Warren MacKenzie's simple, wheel-thrown functional pottery is heavily influenced by the aesthetic of Shoji Hamada and Korean ceramics. He is credited with bringing the Japanese Mingei style of pottery to Minnesota, fondly referred to as the "Mingei-sota style.
The first major influence on the MacKenzies was the work of the British potter Bernard Leach and his acclaimed 1940 book, A Potter’s Book, which they first discovered as students in Chicago. They were impressed with Leach’s philosophy, which embraced Eastern and Western practices and celebrated the simple Mingei functional pot. After moving to Saint Paul, and following much correspondence, they convinced Leach to take them on as apprentices at his renowned pottery in St. Ives, Cornwall, England.

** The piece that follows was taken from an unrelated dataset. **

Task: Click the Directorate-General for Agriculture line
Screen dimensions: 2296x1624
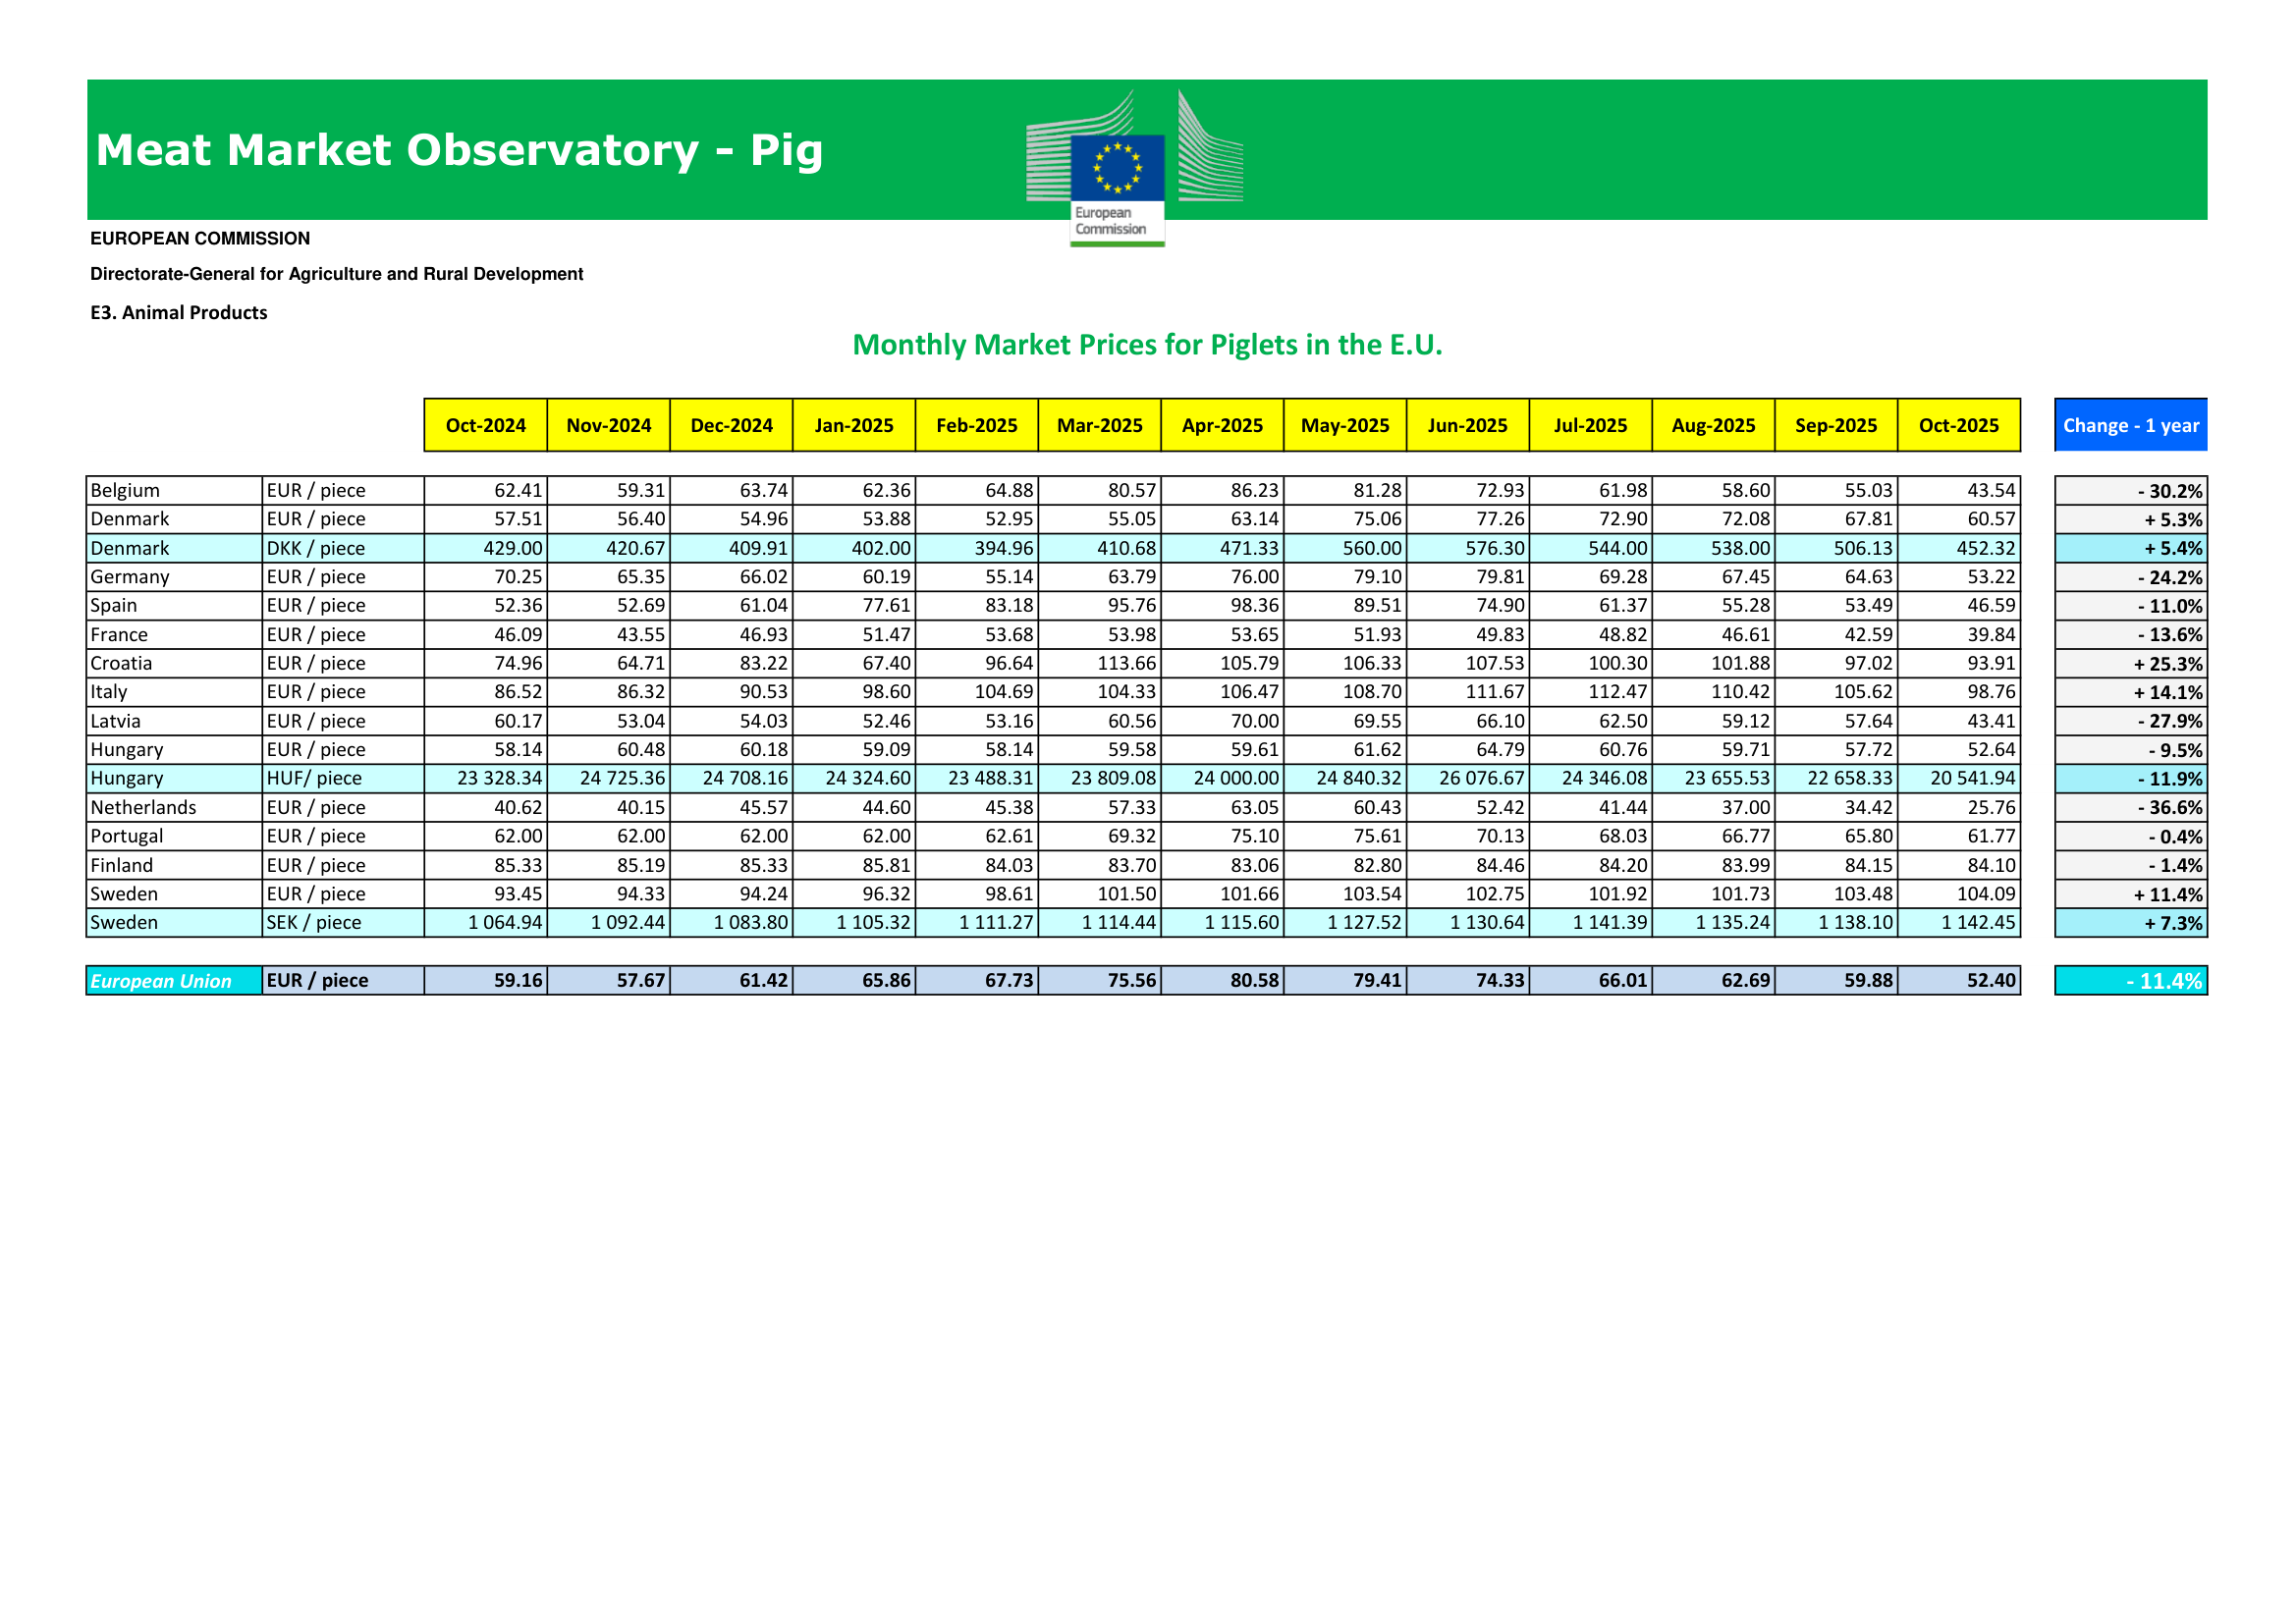Action: [x=336, y=274]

Taking a leave of absence from the school in 1949, they crossed the Atlantic Ocean by ship and did not return to Saint Paul until 1952.
Fortuitously, Warren and Alix ended up living in Leach’s home where they were surrounded by an array of pots from China, Japan, and elsewhere. Born in Hong Kong and raised in Japan, Leach had, in his youth, befriended the young Japanese potter Shoji Hamada, who helped him set up his St. Ives pottery in 1920. Apprenticing at this pottery 30 years later, the MacKenzies met Hamada, by then a master Mingei potter, and the aesthetician Soetsu Yanagi, who had coined the term Mingei (folk art) in 1926 to refer to common, often anonymously made, craft objects. Yanagi celebrated Mingei in his book The Unknown Craftsman and went on to become the founder and first director of the Mingeikan Folk Crafts Museum in Tokyo, which opened in 1936. In July 1952, Hamada and Yanagi were in England to participate in the International Conference of Potters and Weavers, held at Dartington Hall, for which Leach was a co-organizer. Daily contact with Hamada and Yanagi drew the MacKenzies even more deeply into the Mingei philosophy: showing them that it was a way of life, not just a way of making pots, and set their future course.
With the Mingei philosophy, most of Warren's bowls, platters, vases, jars, cups, and teapots are functional, comfortable, and keep with simple decorative elements.
Today, 70 years later, the MacKenzies’ team practice is still regarded as the source of Minnesota’s thriving 21st century ceramic community.